The Information Commissioner’s Office has issued fines to high profile charities including Cancer Research UK, The Royal British Legion and Oxfam. The offences included piecing together data from various sources and trading personal details to target new and lapsed donors.

The International Fund for Animal Welfare received the highest fine of the 11 charities, at £18,000, after being found to have shared over 5 million donor records with other charities. This follows similar fines for serious data protection breaches issued to RSPCA and British Heart Foundation last December.

Jowanna Conboye, a solicitor from Stephens Scown LLP is an expert in data protection law. She said: “These are serious data protection breaches, including so-called ‘wealth screening’ where charities give donor data to an external processing company, who then identify the wealthiest donors for targeted marketing.

“Some of the charities also undertook ‘data matching’, where they combined data from past supporters with other publicly available  information, and in some cases used third party companies to data mine to get new phone numbers and updated addresses.

“Other offences included pooling information held on donors with information provided by other charities to build more in-depth profiles and to add extra donors to their marketing lists without telling the donors or asking for their consent.

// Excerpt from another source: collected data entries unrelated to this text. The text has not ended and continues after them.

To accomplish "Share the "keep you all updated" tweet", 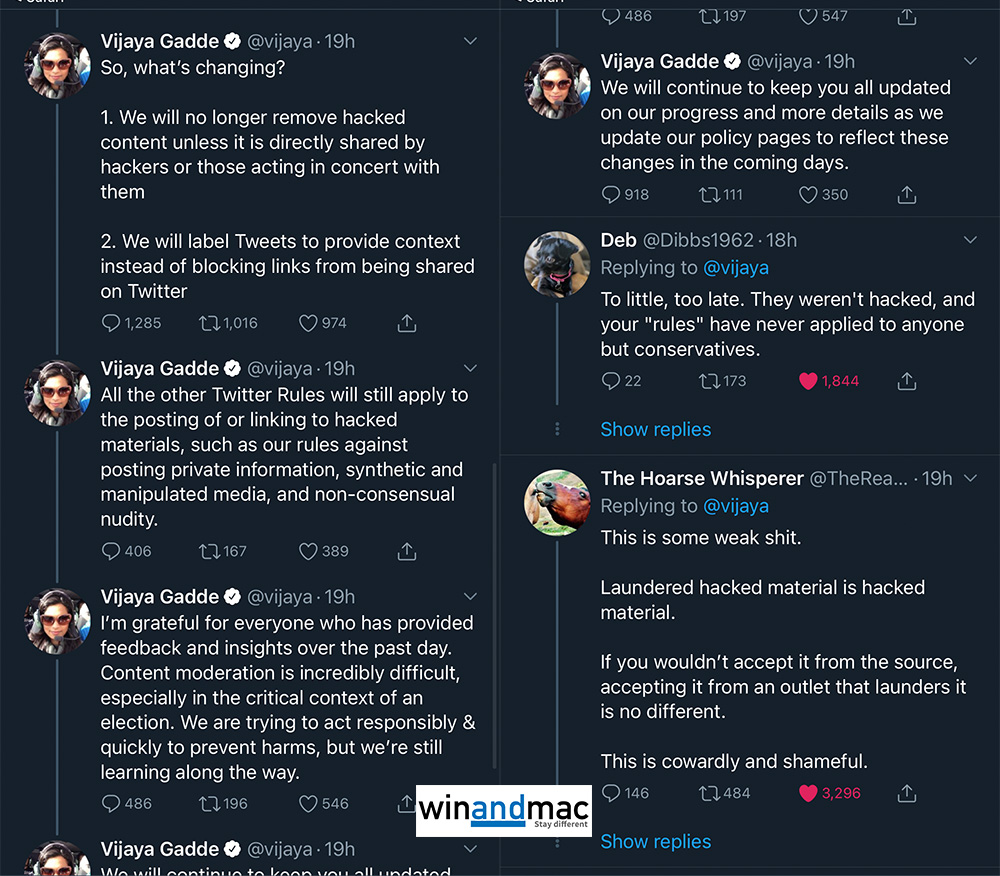I will tap(907, 194).
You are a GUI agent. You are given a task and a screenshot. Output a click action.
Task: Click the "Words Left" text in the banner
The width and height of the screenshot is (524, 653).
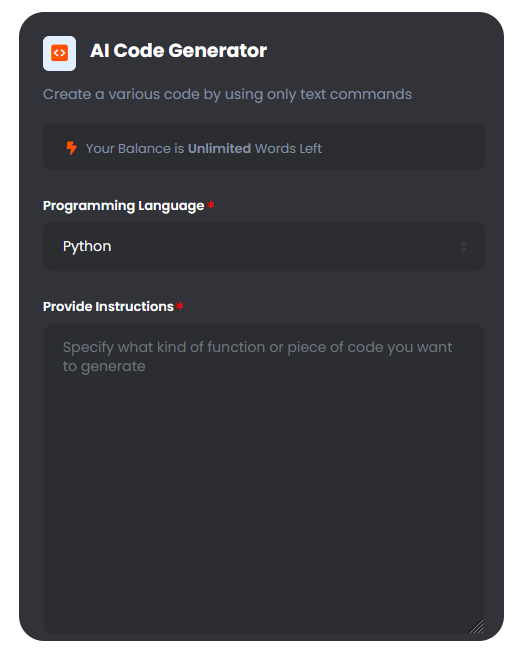tap(288, 148)
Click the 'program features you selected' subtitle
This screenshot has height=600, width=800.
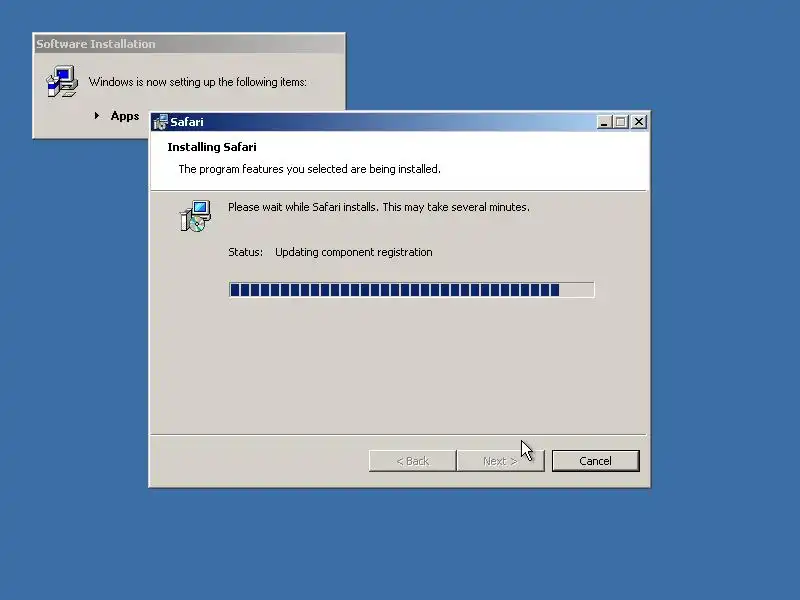pyautogui.click(x=309, y=169)
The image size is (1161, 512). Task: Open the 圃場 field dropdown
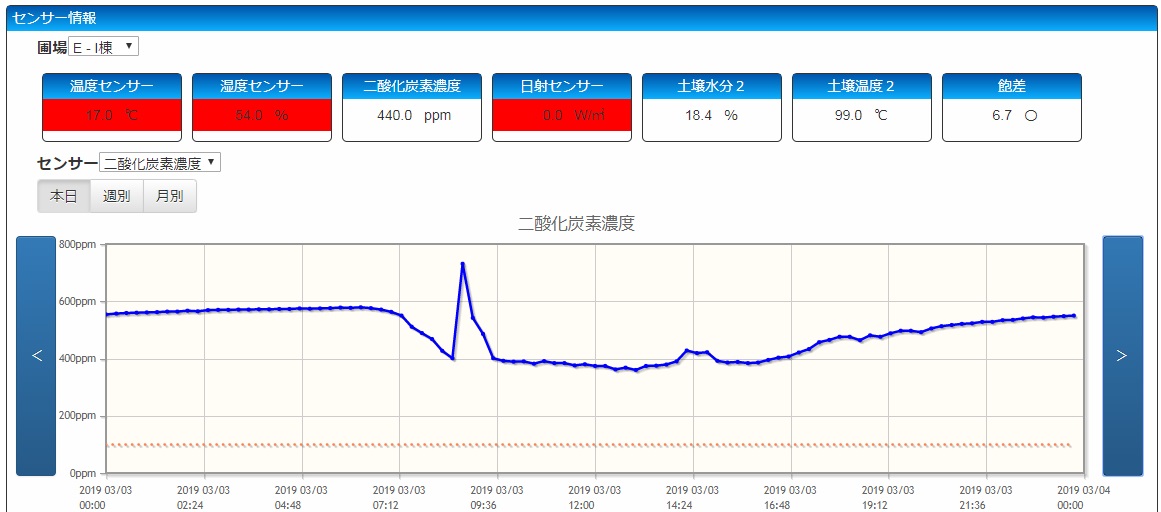104,47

Many of the charities fined were not able to tell the ICO how many times donor records had been shared nor identify the eventual recipient of the data.”

The law around data protection will undergo a major upheaval next year when the General Data Protection Regulation 2016 (GDPR) comes into force on 25 May 2018. The new law will bring in tighter regulations and much bigger fines.

Jowanna adds: “The GDPR has even stricter rules on consent to use of data for profiling and marketing and we are likely to see much higher fines for those charities that don’t have their house in order.

“Prudent organisations – both charities and businesses – should start to audit their use of supporter and customer data now to make sure they are not carrying out any of these banned activities and to prepare for the tighter rules that are coming in 2018. The current maximum fine the ICO can issue for data protection breaches is £500,000. Under the GDPR, this will increase to €20 million or 4% of worldwide turnover, whichever is higher.”

As a result of the fines announced today, the Charity Commission has announced it is launching investigations into each of the fined charities to review their compliance with their ongoing duties under charity law. The ICO, Charity Commission and the Fundraising Regulator are currently working together to both monitor and assist charities in getting their data protection compliance right.